A ação só foi ajuizada em abril de 2022, sendo a Prefeitura expressamente interpelada pelo artista apenas no mês anterior. Não houve a demonstração de que, antes, a exposição da estátua fora condicionada a uma contraprestação pela ré. “É incontroverso que o autor, conforme confessado, cedeu a obra para uso da municipalidade mediante contrato verbal. A cessão, pois, dos direitos patrimoniais, no caso, é inequívoca. De outro lado, o autor não comprova que a estátua foi cedida para exposição por tempo determinado, e para exposição certa”, observou o juiz.

Além disso, o artista não comprovou que a municipalidade se recusou a devolver a estátua. Ao contrário, ele admitiu que um representante da Prefeitura, em reposta à sua notificação, informou por telefone que a estátua não seria mais exposta no Museu Pelé, estando liberada para ser retirada. Contudo, o autor confessou expressamente nos autos que não foi buscar a obra.

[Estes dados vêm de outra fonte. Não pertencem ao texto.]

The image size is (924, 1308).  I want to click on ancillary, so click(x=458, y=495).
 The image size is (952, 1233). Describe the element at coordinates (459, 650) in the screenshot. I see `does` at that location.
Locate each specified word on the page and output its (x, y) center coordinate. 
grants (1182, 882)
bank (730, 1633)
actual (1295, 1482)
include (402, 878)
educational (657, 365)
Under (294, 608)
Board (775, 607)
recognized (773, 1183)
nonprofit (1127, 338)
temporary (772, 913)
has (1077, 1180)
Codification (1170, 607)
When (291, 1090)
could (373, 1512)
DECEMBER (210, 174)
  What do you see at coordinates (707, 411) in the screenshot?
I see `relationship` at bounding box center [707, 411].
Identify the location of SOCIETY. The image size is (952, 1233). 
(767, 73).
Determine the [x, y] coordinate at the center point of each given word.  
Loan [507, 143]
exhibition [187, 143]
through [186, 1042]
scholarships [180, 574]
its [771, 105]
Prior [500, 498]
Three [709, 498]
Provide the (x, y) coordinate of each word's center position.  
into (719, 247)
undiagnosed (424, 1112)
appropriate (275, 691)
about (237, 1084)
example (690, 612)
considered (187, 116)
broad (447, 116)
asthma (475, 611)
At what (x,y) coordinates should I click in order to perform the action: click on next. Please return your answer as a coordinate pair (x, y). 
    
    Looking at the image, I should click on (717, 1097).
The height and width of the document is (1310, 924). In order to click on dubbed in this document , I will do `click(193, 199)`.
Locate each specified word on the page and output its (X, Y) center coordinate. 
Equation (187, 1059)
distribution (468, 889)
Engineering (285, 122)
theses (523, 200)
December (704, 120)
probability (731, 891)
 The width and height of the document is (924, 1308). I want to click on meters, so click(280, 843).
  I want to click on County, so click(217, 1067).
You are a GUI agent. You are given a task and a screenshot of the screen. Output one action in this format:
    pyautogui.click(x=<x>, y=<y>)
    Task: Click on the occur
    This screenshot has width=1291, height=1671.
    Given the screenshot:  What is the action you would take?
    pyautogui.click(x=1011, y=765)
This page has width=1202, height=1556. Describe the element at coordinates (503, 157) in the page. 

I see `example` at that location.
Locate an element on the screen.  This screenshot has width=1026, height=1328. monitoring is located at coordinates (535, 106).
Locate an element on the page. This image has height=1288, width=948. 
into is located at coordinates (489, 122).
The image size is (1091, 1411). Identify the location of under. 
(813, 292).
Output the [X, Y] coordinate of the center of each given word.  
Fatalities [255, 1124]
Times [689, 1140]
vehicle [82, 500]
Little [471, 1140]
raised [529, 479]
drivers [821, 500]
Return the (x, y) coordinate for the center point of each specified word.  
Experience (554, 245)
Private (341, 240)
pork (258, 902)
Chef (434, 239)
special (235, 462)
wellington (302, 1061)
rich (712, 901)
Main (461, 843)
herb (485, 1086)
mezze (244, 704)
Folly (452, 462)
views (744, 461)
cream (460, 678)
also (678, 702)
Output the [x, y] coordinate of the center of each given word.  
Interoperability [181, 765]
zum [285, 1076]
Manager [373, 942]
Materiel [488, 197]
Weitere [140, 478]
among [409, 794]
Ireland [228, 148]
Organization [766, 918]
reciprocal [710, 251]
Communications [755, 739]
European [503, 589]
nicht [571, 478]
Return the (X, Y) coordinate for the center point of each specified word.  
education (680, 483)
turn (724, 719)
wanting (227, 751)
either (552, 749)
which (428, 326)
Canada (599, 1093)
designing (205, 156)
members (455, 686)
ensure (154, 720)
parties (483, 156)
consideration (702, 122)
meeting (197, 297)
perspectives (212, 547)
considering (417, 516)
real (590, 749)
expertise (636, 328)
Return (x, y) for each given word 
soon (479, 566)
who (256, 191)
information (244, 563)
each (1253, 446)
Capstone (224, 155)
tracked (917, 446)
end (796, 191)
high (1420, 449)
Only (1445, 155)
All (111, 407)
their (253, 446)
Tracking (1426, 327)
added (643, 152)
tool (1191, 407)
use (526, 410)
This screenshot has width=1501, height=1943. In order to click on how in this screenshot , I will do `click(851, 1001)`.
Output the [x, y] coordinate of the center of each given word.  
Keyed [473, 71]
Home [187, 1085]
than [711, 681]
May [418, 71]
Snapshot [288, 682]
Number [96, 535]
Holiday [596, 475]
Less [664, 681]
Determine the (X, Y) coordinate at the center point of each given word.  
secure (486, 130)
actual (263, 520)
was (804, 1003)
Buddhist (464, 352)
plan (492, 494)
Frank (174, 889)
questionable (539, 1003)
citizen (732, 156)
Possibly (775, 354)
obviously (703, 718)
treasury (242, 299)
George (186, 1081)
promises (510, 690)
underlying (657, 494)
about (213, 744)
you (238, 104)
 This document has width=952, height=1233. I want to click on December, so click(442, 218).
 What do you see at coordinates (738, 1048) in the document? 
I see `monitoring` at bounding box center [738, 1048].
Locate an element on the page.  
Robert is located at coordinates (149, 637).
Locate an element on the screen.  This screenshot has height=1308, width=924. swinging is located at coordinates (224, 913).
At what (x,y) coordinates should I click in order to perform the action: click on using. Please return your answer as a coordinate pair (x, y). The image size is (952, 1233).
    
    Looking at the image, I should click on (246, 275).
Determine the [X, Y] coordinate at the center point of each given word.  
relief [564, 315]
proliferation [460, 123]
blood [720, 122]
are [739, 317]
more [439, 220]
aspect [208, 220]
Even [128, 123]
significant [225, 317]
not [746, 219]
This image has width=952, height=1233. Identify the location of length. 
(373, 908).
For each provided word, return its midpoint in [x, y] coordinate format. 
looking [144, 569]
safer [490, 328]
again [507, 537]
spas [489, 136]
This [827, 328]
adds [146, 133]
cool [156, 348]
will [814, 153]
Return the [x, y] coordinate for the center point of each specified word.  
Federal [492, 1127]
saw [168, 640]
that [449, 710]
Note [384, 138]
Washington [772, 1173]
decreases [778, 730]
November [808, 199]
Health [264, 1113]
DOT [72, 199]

Diante desse cenário, a ação foi julgada improcedente em relação aos danos materiais e morais alegados. “As indenizações pretendidas não são cabíveis, na medida em que, não tendo havido conduta ilícita da ré, estão ausentes os pressupostos da responsabilidade civil. Vale recordar que a norma civil é clara ao estabelecer o dever de indenizar àquele que cometer ato ilícito”, concluiu o julgador.

Em razão do atual interesse manifesto do autor de proibir a utilização da estátua, colocando fim à cessão anteriormente realizada, Sznifer condenou a Prefeitura a se abster de realizar a exposição da obra. Além disso, havendo interesse do autor na retomada da escultura do Rei Pelé, deverá a requerida promover a sua devolução, cabendo ao requerente arcar com os custos para buscá-la.